I’ve found an odd performance effect in the transpose kernel provided with the CUDA SDK. I use transpose at several places in an algorithm and had previously attained about 5ms execution time on image dimensions near 3072x2304x3 (three planes in sequence). However, one of them had always been taking about 15ms but I dismissed it for later study. Some change that I’ve made now makes all of the transposes take nearer 15ms.
So I explored the CUDA SDK example in more detail. I run it on just one plane and got about 5ms (so 15ms for all three planes). However, the performance breaks down in odd ways if I comment out parts of the kernel. (Figures are the best from 20 runs on an 8800 GTX and captured by redirection to a file, to avoid interference from text rendering.)
No reads or writes: 0.27ms
Reads only: 1.06ms
Writes only: 4.67ms
Reads and writes (the whole kernel): 5.11ms
Why are the writes so much slower than the reads? The CUDA Visual Profiler provides some suspicious evidence.
There are 55296 coalesced loads - that makes 30722304/55296 = 128. This presumably measures only one multiprocessor, however, so actually it’s 30722304/8/55296 = the expected 16 floats.
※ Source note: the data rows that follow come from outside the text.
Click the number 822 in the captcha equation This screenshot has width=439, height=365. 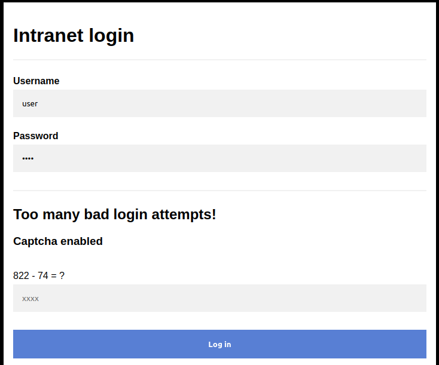(x=21, y=275)
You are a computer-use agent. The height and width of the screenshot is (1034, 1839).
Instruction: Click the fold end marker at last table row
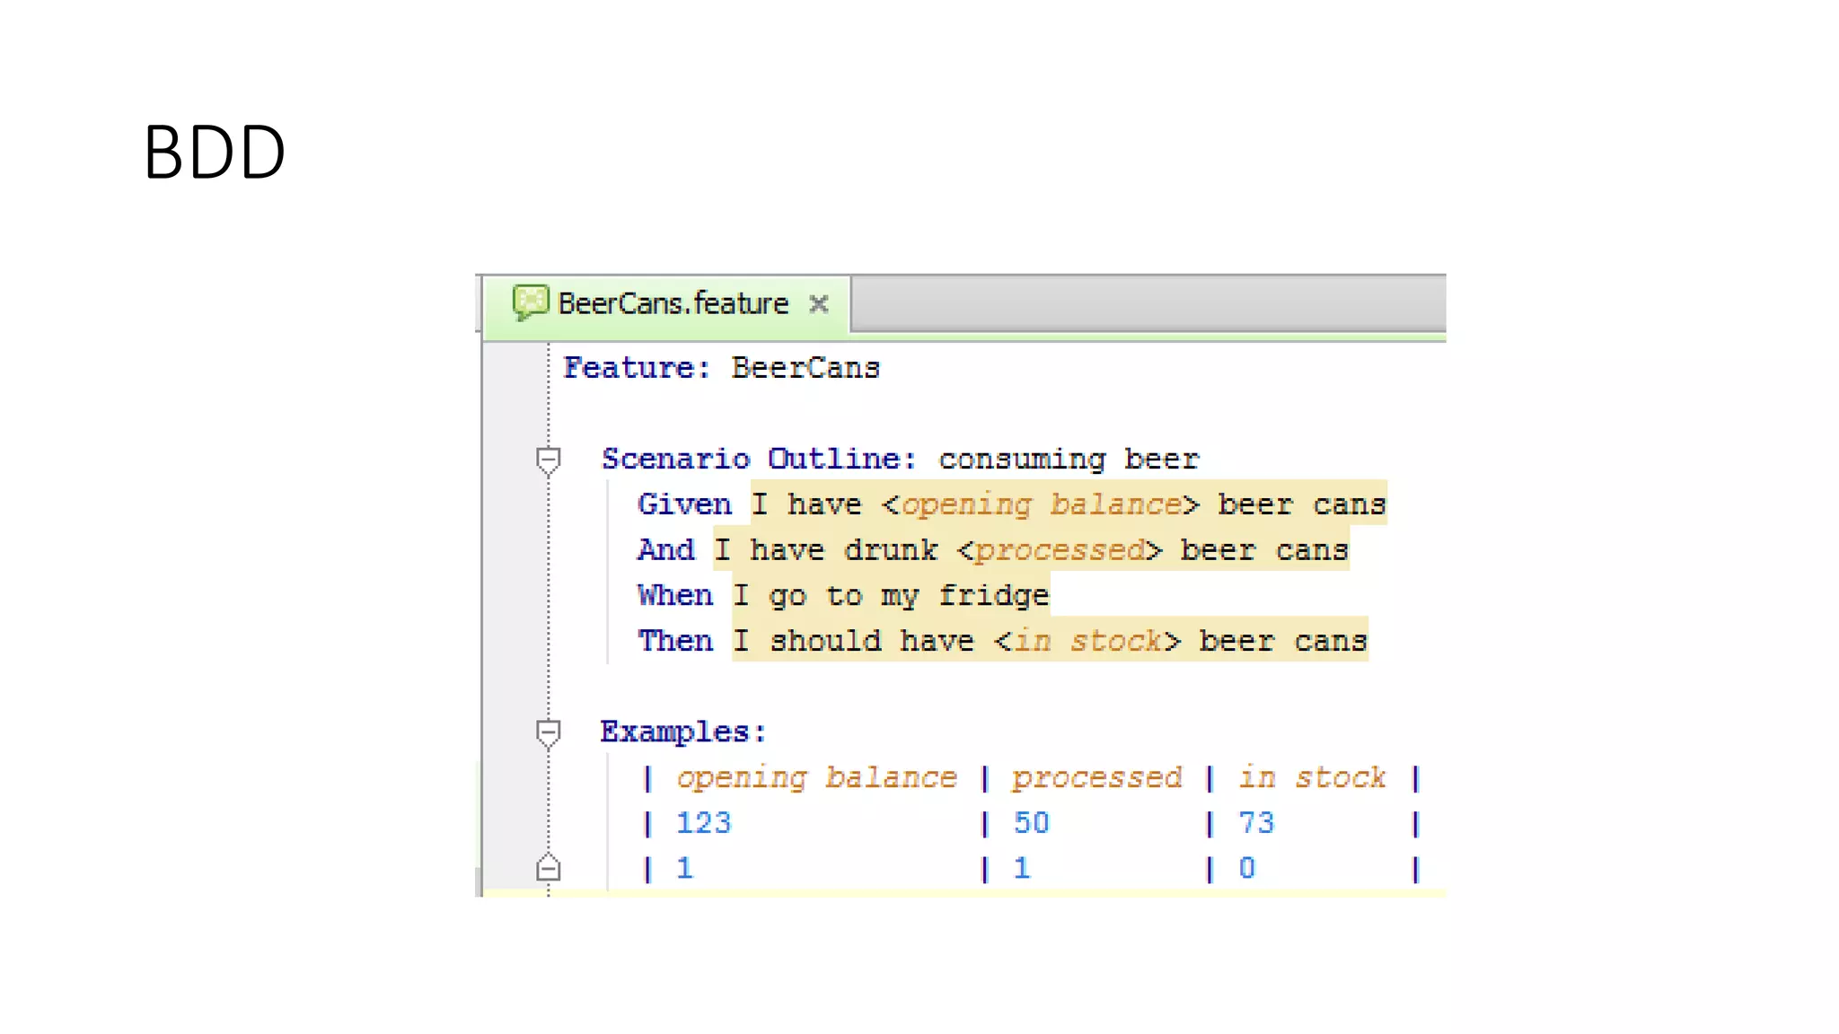click(x=548, y=868)

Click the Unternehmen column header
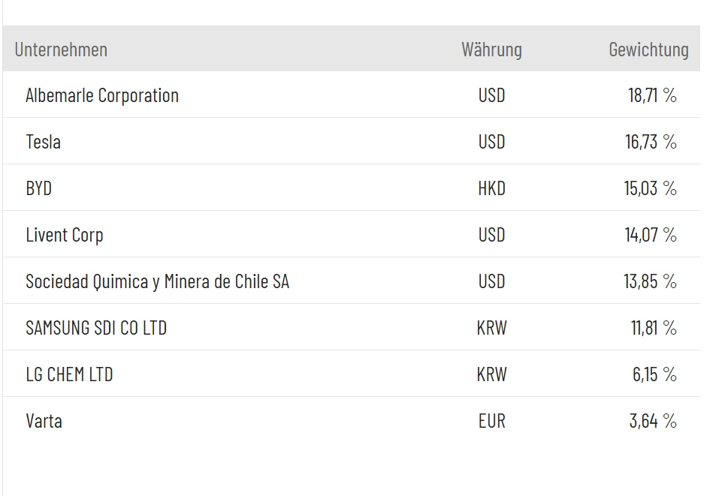click(61, 50)
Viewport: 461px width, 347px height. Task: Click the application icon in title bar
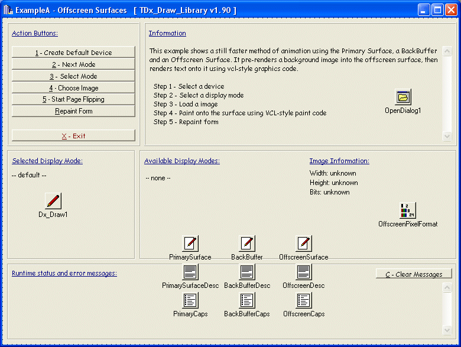point(8,10)
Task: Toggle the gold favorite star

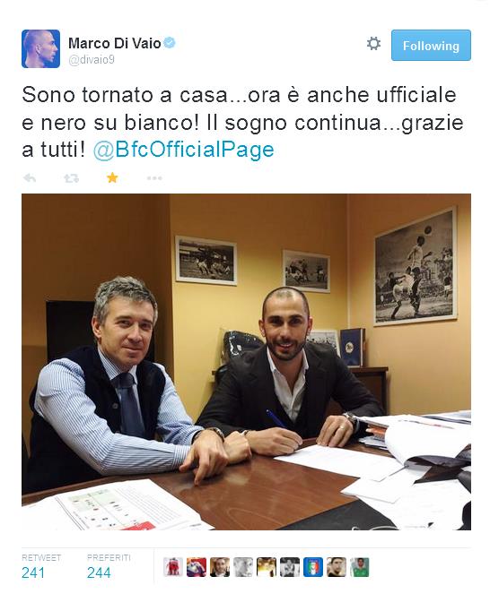Action: tap(112, 178)
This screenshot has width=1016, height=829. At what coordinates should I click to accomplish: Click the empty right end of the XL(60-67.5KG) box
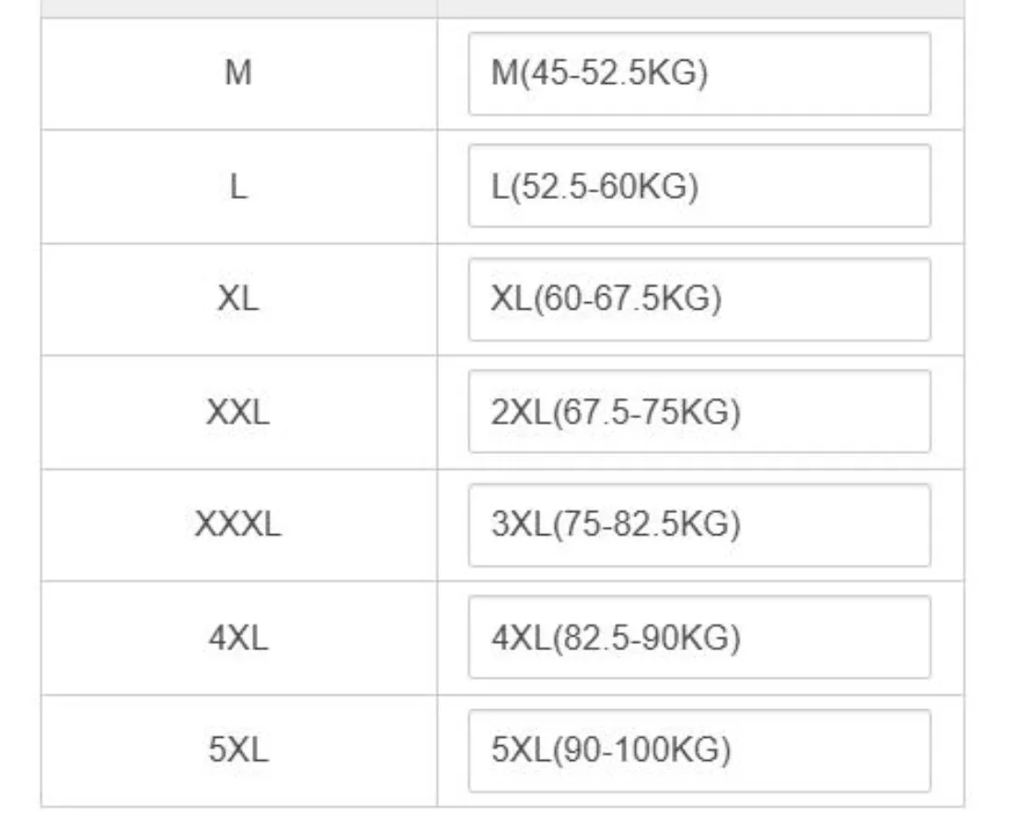point(874,299)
But there are 221184 coalesced stores - 3072*2304/8/221184 = 4 floats. That accounts for the 4x performance disparity between reads and writes, but why are the full 16 float stores not being coalesced completely? (In fact I was not aware that 16-bit stores could be coalesced at all so I’m not sure what’s going on here.)
Edit: This effect seems to be dependent on the reversed block access pattern that’s required in transposition. i.e. the read block order is left-to-right, top-to-bottom while the write block order is top-to-bottom, left-to-right. Making the read statement into a write does not show adverse performance (but still does exhibit the profiling oddity above).